We expect this miraculous story to conclude in saving faith. How else would the story end? How else could the crowd respond to a dead man walking?
So verse 45 comes as no surprise, “Many of the Jews who came to Mary, and saw what He had done, believed in Him” (John 11:45). Some Jews, once opposed to Jesus, now accept Him, believe Him, and love Him.
But belief is not where John ends this story. The shocking ending is that only “many” believed—not all. There was a second group that remained unmoved by what they had just seen, unimpressed with this man who claimed to be God’s Son. A group that grew hostile toward Jesus, angry that He had just given a brother back to a grieving family. A group that immediately “went to the Pharisees and told them the things which Jesus had done” (John 11:46). This is no evangelistic testimony. This is a hostile report, passed to the most aggressive haters of Jesus—the Pharisees—the very ones who had “sent officers to seize Him” the last time Jesus was in Jerusalem (John 7:32).
The plan was simple: throw fuel on the Pharisees’ fiery hatred for Jesus. A plan that worked to perfection. “Therefore the chief priests and the Pharisees convened a council, and were saying, ‘What are we doing? For this man is performing many signs’…So from that day on they planned together to kill him” (John 11:47, 53). The one who conquered death has now been sentenced to die.

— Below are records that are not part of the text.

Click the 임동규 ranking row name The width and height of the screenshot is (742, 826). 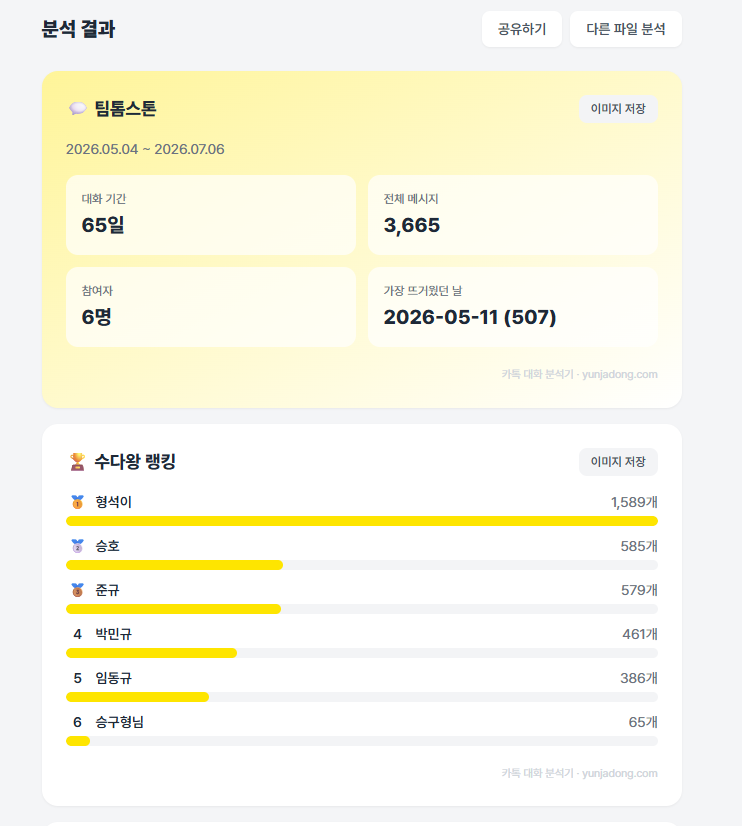click(113, 678)
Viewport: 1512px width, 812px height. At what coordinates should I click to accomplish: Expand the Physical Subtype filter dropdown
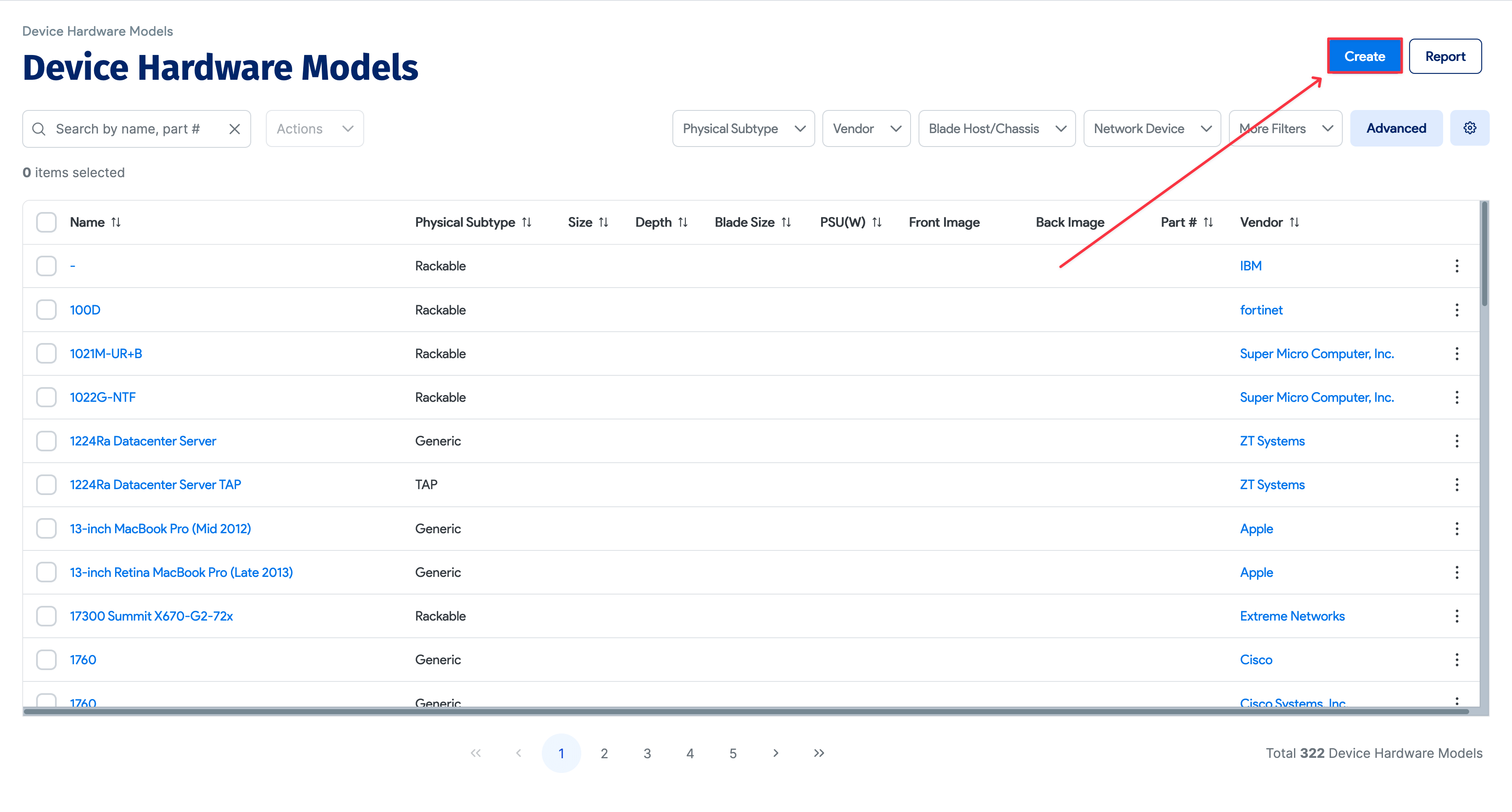(743, 128)
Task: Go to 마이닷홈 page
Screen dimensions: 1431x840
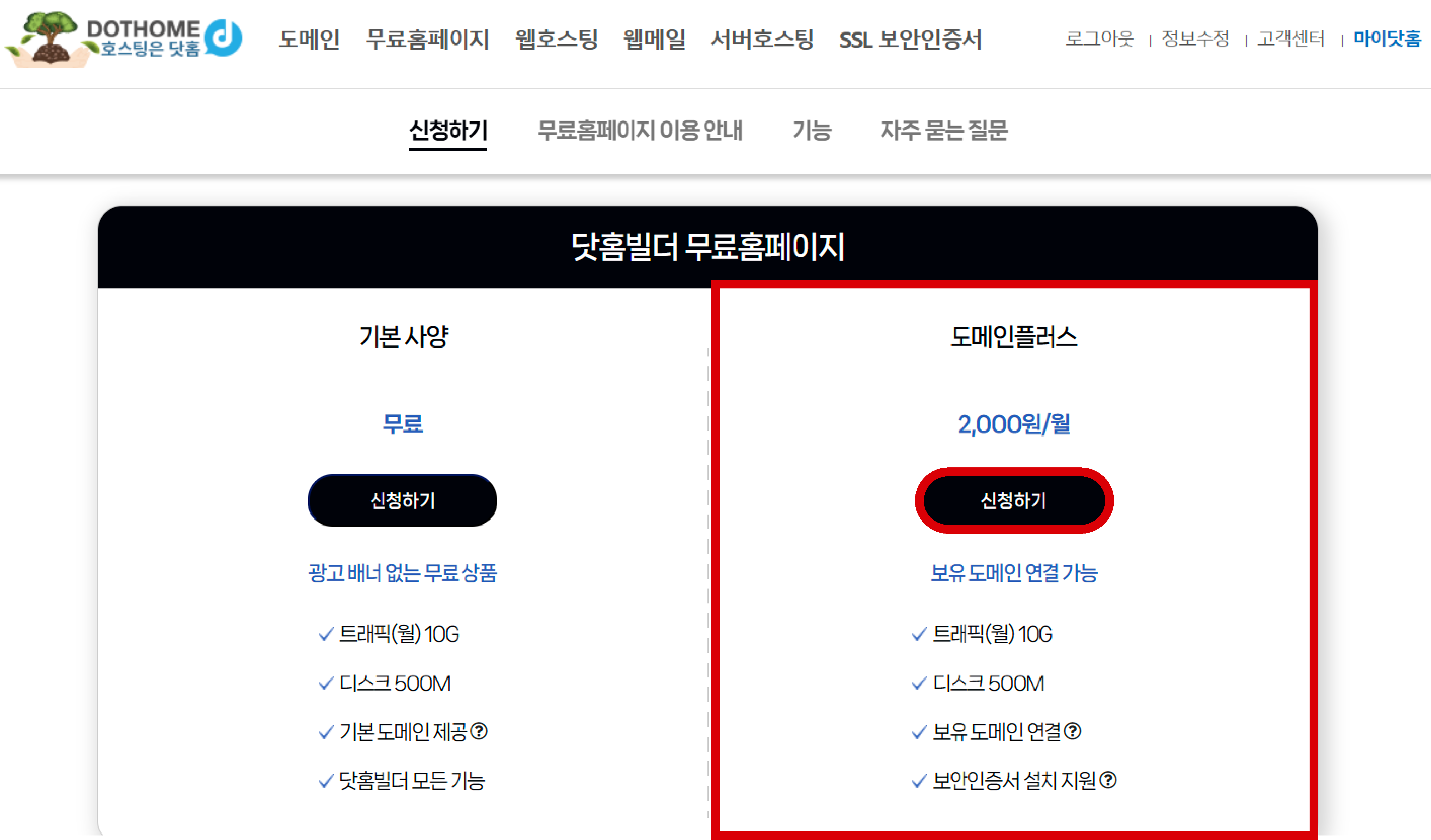Action: 1387,39
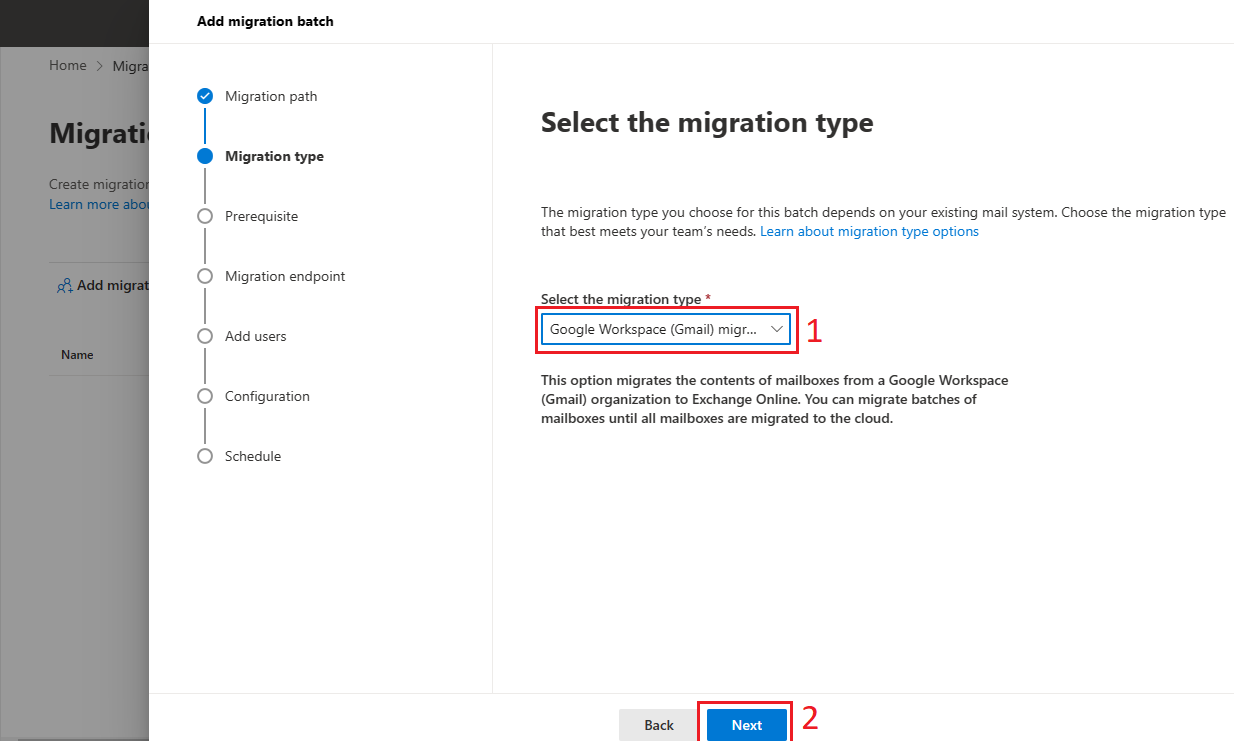Select the Prerequisite step label

point(261,216)
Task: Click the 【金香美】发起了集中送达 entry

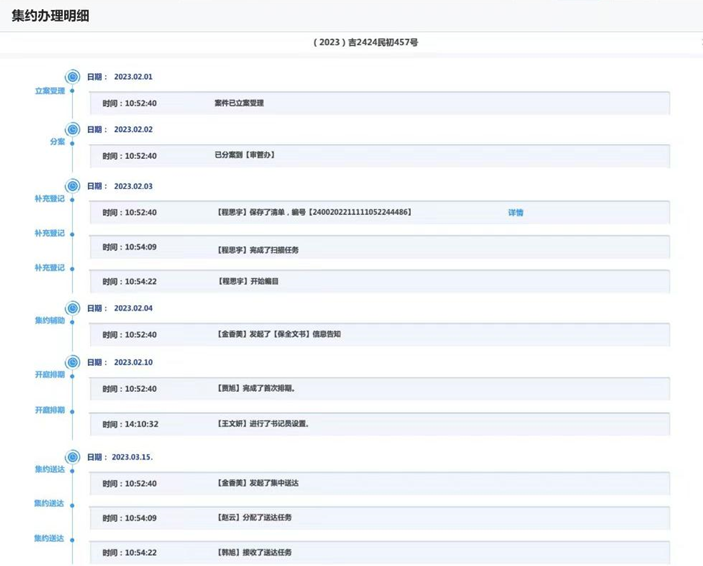Action: pyautogui.click(x=379, y=484)
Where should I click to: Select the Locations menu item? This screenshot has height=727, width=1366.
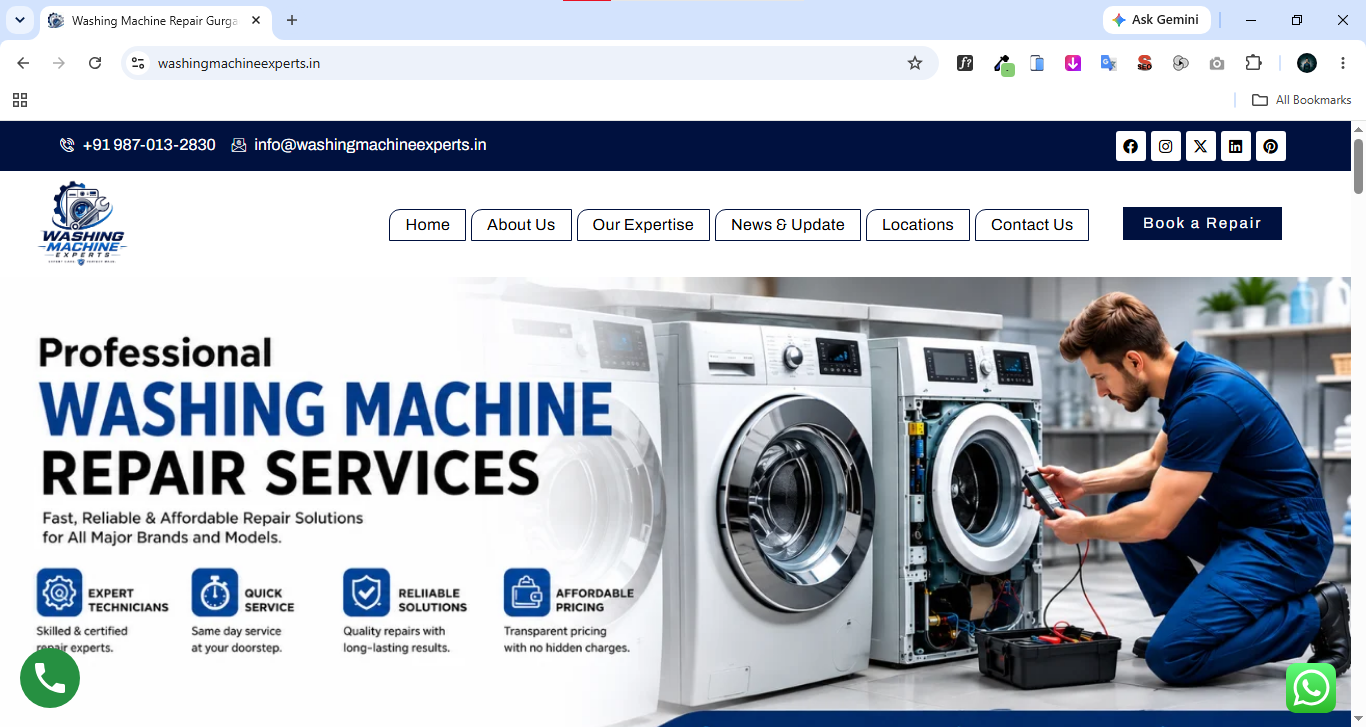pos(917,225)
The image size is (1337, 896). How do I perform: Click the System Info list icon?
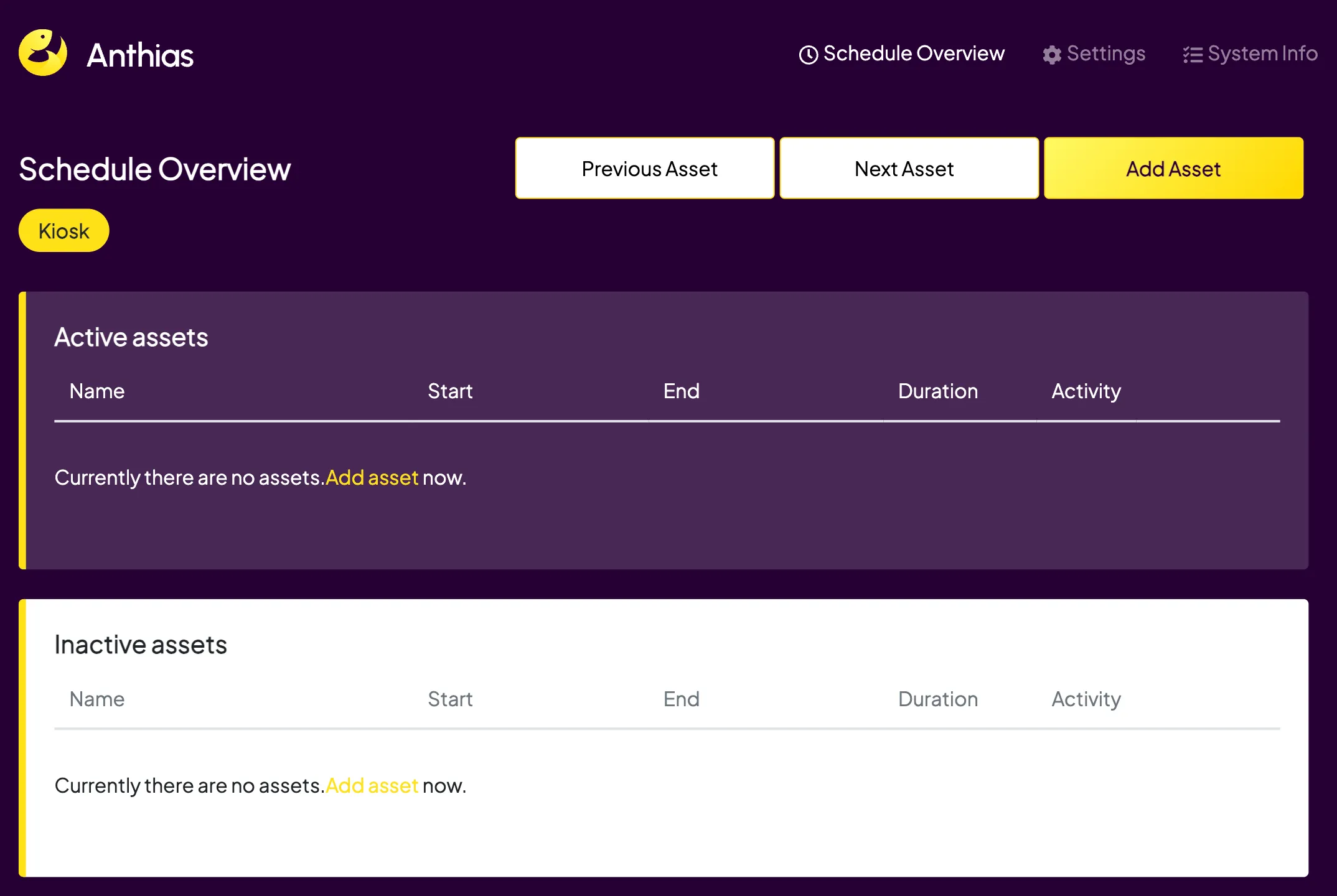(x=1192, y=54)
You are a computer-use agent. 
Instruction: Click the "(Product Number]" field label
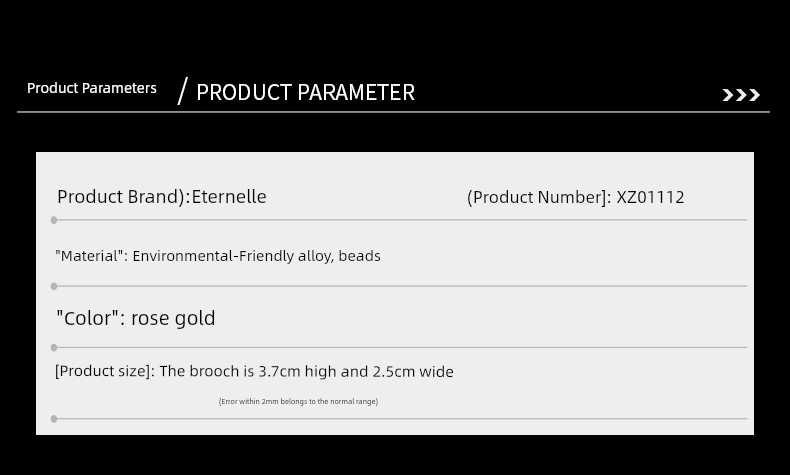538,197
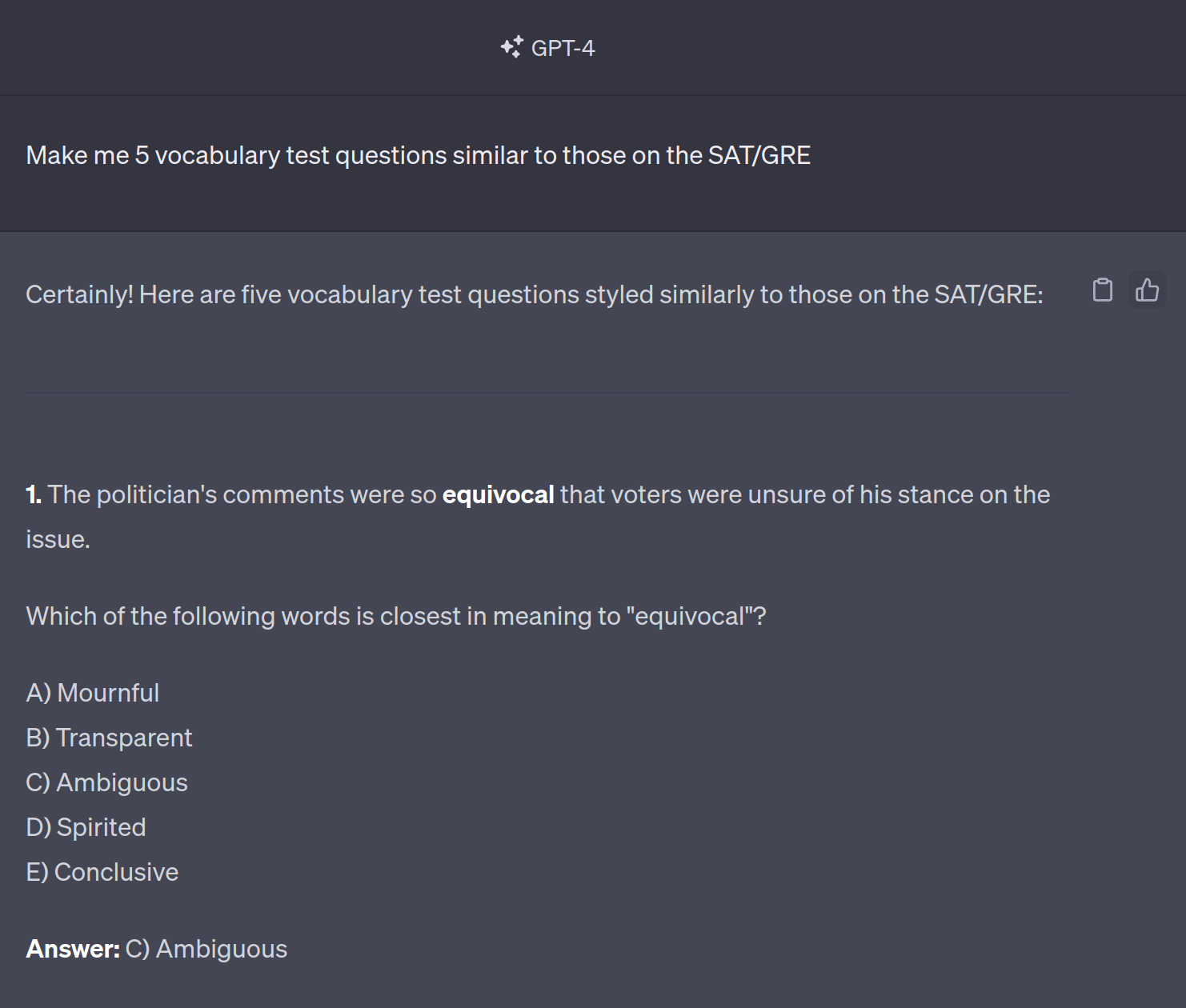
Task: Click 'SAT/GRE' in the user prompt
Action: point(759,155)
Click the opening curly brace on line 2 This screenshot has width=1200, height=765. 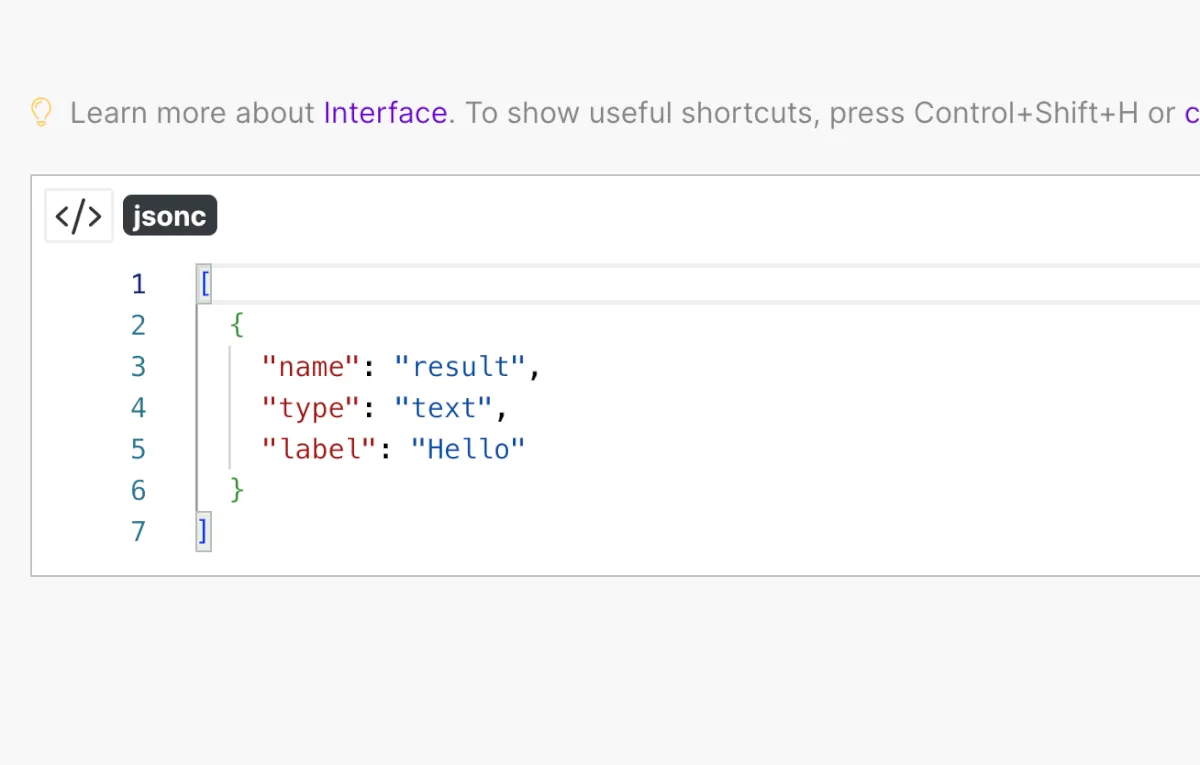[x=237, y=325]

The same miracle. The same witnesses. The same Jesus. The same Lazarus. The same tomb. And yet two entirely different responses.
The unbelief of the crowd may even be more stunning than the miracle itself.
If there is anything John 11 teaches us, it is this, “When people do not want to believe they will always find a way of discounting even the strongest evidence…The reaction of unbelief is always to ignore the power of God, even if it is at work before one’s very eyes”3—in this case, even a dead man walking could not convince the sinner of their need of a Savior (cf. Luke 16:31)!4
Why do people reject the Gospel?
Because their hearts are hard to its message, spiritually blind to its Savior, and unwilling to be moved by its appeal.
So where does that leave us then, and our evangelistic efforts? If raising someone from the dead did not change a sinner’s heart, what hope do we have in our Gospel witness?
Answer: our hope is found in the saving God, who promises to use the proclamation of His Gospel, to transform an unbelieving heart in His own timing and according to His own choosing.
We do not have the power to call dead bodies from a grave; that’s okay, because faith comes by hearing, not seeing (Romans 10:17). Remember, our Lord does not hold us responsible to change an unbelieving heart. He has not called us to answer every question a skeptic might pose. He has not commissioned us to debate someone into the kingdom. Our calling is much simpler than that: speak our Savior’s Gospel faithfully and wait upon the Spirit to perform a resurrection even greater than Lazarus’—a resurrection of the spiritually dead to newness of life.
We have something greater than Sheol-shattering power. We have Christ’s Gospel and Christ’s Spirit—which together do what not even the most stunning miracle could do: expose sinners’ spiritual need (John 6:35), open deaf ears to hear the Savior’s call (John 6:44), and replace a dead heart of sin with a living heart filled with repentance and faith (John 6:63).
Oh Christian, think highly of the Gospel. It is not weak or meager. It is “the power of God for salvation” (Romans 1:16), the means the Spirit uses to save a sinner’s soul.